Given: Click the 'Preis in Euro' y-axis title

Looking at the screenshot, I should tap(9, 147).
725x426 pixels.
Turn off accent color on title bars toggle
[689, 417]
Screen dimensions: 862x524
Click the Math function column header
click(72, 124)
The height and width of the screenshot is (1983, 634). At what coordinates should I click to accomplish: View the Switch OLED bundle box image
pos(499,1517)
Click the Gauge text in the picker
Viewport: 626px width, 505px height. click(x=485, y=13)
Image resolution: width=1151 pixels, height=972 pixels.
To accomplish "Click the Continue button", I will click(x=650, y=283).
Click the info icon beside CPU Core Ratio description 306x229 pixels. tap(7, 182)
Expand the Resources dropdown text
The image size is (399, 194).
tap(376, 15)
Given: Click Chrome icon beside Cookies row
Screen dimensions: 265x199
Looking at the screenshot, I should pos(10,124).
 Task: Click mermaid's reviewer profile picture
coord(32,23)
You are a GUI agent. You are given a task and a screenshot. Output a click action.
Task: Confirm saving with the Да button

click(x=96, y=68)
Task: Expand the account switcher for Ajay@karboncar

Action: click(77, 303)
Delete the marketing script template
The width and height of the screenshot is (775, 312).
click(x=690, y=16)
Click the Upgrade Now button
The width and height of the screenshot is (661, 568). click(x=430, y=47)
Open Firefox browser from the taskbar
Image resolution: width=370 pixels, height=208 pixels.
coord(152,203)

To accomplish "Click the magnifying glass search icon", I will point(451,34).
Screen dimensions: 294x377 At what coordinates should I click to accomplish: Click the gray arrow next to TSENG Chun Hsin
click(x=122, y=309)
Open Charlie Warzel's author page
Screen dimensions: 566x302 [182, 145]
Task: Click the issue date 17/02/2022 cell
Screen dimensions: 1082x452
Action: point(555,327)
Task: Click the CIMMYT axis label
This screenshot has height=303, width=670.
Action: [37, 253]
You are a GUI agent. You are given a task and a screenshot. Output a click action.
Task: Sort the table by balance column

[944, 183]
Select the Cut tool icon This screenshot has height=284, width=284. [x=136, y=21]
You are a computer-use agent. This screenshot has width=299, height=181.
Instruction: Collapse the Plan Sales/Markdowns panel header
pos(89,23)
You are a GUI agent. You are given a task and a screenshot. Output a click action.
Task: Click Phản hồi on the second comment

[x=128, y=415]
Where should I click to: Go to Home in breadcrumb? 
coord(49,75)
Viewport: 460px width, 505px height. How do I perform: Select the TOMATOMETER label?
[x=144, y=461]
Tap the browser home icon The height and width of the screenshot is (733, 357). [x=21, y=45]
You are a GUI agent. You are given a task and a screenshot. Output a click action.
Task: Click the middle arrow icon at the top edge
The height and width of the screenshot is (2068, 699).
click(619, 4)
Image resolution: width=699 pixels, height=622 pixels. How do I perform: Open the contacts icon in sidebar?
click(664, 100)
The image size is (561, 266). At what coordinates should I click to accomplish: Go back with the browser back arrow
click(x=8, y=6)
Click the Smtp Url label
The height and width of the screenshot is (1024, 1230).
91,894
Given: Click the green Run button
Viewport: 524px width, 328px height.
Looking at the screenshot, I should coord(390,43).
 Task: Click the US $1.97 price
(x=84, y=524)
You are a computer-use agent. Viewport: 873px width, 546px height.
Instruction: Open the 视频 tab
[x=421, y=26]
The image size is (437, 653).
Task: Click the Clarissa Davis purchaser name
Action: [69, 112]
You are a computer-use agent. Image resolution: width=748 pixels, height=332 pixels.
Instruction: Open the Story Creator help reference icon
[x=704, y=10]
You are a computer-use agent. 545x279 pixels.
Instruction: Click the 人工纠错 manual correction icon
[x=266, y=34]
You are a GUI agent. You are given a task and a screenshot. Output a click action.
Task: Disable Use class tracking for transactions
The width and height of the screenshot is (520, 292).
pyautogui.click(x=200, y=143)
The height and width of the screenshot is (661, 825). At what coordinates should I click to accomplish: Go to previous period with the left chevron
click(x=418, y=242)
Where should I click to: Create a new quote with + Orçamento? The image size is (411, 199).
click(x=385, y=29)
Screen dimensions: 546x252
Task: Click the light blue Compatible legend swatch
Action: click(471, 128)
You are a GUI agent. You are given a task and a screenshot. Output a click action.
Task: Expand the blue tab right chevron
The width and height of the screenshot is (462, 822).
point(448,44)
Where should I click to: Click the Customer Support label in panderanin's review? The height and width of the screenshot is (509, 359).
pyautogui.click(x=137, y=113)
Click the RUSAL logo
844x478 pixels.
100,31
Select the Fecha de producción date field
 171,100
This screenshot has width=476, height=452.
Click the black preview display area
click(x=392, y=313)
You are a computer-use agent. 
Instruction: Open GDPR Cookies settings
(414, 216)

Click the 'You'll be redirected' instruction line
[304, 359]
········
**WHAT YOU SHOULD DO**
Check each line of the entries for "computer" and copy those that have it.

**EXPECTED ANSWER**
You are a computer-use agent. This screenshot has width=299, height=181.
You are a computer-use agent. Viewport: 873px width, 546px height.
You are a computer-use agent. Image resolution: width=748 pixels, height=332 pixels.
You are a computer-use agent. 545x279 pixels.
You are a computer-use agent. 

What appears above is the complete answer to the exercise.